Let me tell you about my experience with COVID-19 protocols for visitors at my mother’s long-term care facility, a mishmash microcosm of the misguided and superficial policies being practiced across the nation and around the world.
Mostly, these alleged safety measures are a mixture of the dog and pony show, Potemkin village and kabuki theater.
The phrase all hat and no cattle comes to mind.
First, some history, although one official at the facility at which my mother resides once told me that we have to forget history and look ahead. The fact that we were discussing her facility’s poor history in delivering quality care to my mother on many fronts – in this case, specifically food – probably had a lot to do with her dismissal of history and its relevance.

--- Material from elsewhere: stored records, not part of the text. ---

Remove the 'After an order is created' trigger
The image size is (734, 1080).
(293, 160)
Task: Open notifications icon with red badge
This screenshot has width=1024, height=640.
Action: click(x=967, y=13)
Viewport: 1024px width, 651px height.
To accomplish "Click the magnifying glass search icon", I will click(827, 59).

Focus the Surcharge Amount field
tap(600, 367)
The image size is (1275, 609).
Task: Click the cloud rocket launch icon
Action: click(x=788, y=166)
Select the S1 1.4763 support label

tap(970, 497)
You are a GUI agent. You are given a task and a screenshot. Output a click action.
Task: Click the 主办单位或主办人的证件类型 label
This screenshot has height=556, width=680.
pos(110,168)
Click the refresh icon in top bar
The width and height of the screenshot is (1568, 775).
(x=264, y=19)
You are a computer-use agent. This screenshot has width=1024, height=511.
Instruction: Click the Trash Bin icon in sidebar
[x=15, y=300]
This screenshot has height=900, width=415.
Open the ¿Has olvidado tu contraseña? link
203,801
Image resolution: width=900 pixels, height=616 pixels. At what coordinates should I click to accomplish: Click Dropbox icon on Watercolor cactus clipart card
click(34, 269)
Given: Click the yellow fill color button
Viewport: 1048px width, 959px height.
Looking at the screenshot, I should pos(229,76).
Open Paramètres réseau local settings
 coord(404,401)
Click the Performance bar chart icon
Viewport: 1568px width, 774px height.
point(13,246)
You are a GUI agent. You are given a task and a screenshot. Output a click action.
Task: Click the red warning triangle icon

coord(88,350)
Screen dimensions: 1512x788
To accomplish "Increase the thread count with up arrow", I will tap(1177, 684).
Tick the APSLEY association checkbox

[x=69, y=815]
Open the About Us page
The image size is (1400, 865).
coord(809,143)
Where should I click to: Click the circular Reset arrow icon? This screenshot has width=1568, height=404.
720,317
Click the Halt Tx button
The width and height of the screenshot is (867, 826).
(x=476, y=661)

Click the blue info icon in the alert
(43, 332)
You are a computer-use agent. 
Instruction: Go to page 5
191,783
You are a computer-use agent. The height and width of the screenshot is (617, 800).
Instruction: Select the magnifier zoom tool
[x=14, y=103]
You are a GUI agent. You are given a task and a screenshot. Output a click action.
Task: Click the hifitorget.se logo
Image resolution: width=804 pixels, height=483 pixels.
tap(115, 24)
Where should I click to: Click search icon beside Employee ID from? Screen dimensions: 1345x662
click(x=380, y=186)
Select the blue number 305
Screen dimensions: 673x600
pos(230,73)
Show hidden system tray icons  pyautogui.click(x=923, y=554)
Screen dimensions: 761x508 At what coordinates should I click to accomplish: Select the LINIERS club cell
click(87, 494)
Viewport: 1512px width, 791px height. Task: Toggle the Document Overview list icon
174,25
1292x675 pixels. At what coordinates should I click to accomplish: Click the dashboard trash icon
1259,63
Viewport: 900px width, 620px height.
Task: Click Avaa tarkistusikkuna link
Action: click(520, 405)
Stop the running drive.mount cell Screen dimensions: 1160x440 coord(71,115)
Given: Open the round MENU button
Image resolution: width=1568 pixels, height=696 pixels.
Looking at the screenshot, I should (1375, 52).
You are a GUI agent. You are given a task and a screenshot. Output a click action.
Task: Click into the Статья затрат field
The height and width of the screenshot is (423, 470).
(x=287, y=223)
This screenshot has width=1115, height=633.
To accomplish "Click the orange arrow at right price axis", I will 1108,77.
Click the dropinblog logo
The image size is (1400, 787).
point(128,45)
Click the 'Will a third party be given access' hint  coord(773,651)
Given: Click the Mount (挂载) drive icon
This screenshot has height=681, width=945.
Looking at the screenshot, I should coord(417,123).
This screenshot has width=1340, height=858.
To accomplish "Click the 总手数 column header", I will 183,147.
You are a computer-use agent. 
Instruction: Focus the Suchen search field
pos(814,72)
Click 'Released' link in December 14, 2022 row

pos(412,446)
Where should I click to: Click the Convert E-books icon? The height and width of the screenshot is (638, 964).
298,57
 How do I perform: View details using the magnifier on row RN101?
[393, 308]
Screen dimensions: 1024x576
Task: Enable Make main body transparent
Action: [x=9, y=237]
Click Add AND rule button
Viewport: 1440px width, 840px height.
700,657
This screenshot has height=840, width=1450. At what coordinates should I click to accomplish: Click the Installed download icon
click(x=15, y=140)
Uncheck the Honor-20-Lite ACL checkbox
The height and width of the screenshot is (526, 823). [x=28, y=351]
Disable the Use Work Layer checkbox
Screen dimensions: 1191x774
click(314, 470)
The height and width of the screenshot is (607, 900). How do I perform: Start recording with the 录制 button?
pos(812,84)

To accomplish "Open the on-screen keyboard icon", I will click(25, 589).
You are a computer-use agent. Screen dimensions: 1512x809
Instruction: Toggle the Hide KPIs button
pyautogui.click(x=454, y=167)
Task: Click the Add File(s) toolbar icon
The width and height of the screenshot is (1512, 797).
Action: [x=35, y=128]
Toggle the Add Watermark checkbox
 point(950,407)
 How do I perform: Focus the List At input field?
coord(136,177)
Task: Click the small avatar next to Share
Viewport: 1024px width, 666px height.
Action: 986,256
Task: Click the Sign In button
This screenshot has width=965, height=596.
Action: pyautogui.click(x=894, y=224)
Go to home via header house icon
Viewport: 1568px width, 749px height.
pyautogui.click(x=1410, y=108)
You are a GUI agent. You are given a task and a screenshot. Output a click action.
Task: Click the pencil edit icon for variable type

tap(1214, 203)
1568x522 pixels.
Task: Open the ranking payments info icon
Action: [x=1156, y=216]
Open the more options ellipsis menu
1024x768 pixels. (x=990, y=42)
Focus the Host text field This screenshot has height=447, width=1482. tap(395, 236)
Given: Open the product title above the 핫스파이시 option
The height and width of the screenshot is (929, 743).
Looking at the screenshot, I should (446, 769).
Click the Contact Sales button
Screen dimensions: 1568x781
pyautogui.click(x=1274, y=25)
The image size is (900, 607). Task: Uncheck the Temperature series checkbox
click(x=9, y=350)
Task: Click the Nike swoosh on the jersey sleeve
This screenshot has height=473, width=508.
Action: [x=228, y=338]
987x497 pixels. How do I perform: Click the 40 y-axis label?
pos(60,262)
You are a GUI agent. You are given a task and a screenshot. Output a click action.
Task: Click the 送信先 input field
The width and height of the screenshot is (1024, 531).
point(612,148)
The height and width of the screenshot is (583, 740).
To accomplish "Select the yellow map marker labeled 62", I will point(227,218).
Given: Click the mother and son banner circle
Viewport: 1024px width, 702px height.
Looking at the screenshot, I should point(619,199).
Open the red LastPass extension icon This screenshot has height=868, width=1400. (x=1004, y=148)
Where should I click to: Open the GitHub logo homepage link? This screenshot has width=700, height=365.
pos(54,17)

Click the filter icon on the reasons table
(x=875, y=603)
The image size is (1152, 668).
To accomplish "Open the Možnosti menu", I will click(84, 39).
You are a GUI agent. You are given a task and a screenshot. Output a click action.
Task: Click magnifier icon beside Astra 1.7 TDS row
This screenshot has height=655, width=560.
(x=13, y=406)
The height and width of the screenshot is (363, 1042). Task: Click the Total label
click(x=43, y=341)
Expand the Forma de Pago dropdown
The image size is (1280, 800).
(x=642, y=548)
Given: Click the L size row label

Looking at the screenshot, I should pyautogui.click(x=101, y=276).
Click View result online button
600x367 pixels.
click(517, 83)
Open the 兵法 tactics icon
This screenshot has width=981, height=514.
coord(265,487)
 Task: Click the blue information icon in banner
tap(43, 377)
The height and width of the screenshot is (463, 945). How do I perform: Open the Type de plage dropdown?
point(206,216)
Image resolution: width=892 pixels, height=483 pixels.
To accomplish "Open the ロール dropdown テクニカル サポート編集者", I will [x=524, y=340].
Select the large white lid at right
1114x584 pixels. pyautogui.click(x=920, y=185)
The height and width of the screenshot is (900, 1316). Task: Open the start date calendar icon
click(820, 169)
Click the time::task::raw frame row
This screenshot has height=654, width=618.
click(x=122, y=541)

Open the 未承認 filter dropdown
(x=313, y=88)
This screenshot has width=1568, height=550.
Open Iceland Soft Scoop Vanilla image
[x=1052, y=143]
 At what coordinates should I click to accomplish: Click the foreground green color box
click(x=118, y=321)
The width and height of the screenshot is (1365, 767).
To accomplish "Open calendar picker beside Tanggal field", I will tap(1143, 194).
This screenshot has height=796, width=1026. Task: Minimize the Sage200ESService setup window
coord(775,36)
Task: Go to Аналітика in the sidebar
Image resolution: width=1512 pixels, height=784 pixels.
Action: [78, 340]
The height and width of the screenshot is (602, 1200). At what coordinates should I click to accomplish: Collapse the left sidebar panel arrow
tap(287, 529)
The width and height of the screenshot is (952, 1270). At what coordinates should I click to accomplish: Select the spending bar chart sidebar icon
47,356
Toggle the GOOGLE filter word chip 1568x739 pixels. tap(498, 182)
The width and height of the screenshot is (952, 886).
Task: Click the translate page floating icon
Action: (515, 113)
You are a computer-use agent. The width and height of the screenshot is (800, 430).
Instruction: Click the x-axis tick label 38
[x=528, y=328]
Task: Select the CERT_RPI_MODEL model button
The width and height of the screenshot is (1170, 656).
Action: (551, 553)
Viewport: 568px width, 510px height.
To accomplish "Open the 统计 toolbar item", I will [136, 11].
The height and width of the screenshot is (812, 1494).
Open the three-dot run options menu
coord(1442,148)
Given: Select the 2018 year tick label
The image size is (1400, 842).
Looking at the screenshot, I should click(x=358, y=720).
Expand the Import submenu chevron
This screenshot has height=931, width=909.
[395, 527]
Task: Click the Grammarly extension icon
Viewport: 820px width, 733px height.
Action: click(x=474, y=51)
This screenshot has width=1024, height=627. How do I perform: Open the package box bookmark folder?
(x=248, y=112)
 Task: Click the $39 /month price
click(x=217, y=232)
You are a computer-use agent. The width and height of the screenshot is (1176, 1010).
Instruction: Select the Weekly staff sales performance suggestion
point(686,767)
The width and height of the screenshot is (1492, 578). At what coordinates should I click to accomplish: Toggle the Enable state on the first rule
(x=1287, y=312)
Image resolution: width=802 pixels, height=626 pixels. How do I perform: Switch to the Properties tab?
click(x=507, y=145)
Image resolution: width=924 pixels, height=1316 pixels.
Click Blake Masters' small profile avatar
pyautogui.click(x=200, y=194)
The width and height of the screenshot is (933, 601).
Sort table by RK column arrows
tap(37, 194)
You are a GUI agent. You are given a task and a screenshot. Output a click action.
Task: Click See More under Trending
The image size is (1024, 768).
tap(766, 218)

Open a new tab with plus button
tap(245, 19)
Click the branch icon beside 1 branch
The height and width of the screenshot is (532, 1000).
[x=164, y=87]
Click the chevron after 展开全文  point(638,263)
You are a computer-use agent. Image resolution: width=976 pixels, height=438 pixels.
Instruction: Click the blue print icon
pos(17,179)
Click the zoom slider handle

No visits were allowed at this facility over a sustained period in the recent past to prevent, as we were told at the time, visitors exposing residents to COVID-19. We were assured that the visitation ban would not last long.
I begged to differ and offered the two supervisory types who were telling this to me and my brother that I’d bet them $1,000 each at 10-1 odds it would last longer than a month. I also offered to let them go up and down the hall to get others to bet against me, giving the same 10-1 odds.
There were no takers. Too bad, because I’d have booked a lot of profit.
But my mother did test positive for COVID-19 during the visitation closure. Presumably a staffer had infected her, which was just as I had predicted at the time of the bet offerings.
This is what the odds dictated. If you ever visit a long-term care facility, take note of how few visitors there are. Most of the residents are warehoused — forgotten and/or ignored by friends and family. Staff vastly outnumbers visitors.
My mother, despite being 84 years of age and possessing many pre-conditions that were said to make COVID-19 particularly deadly, fortunately came through without problems.
When the facility re-opened to visitors, it was mandated that masks must be worn to enter the facility and while one is inside the doors. Visits are limited to two visitors at a time in the resident’s room. Visiting hours are only 10 a.m. to 4 p.m.
There is a sign-in procedure in which names of the visitor and resident, time of entry, and temperature of the visitor are logged. Also various questions are asked. Upon departure, time and temperature again are entered into the log.
The temperature scanning device is suspect, registering me most of the time at 97.9 degrees Fahrenheit. My brother once clocked in at 92.4 or thereabouts, well below the hypothermia threshold of 95 degrees. I’m guessing that was an error.
The temperatures are a running joke with the people who sit at the nearby reception desk. Just today, when my brother and I checked out, me at 97.9 (again) and him with a similarly suspect reading, he remarked that he doesn’t really trust the results and the woman at the desk replied that she doesn’t either.
Then why do them?
There also is a column on the log sheet in which visits are recorded either as accepted or denied. I have seen the column filled out many lines deep beforehand, giving acceptances to people yet to arrive, sign in, or test their temperatures.
Similarly, I have come and gone with no determination of whether the visit I already had made had been approved.
I tell you all this because I am reasonably certain this sort of bureaucratic nonsense is being repeated locally, nationally and worldwide.
Think of how the authorities have flip-flopped on details of whether or not wearing masks helps prevent spread of the virus. Think of the conflicting reports on the effectiveness of vaccines. Think about microscopic percentages of deaths from COVID-19 infections and how we now have headlines blaring numbers of new infections instead of deaths.
Above all, think of how any reports that question the dire assessments of COVID-19, or tell of promising treatments, are censored.
Much of the COVID-19 narrative bears the stench of a psychological operation to keep the citizenry scared and, most of all, compliant.
Against that backdrop, I dutifully don my mask and fill out the log upon each visit to my mother. But I see it for what it is, that being a triumph of style over substance and nothing more.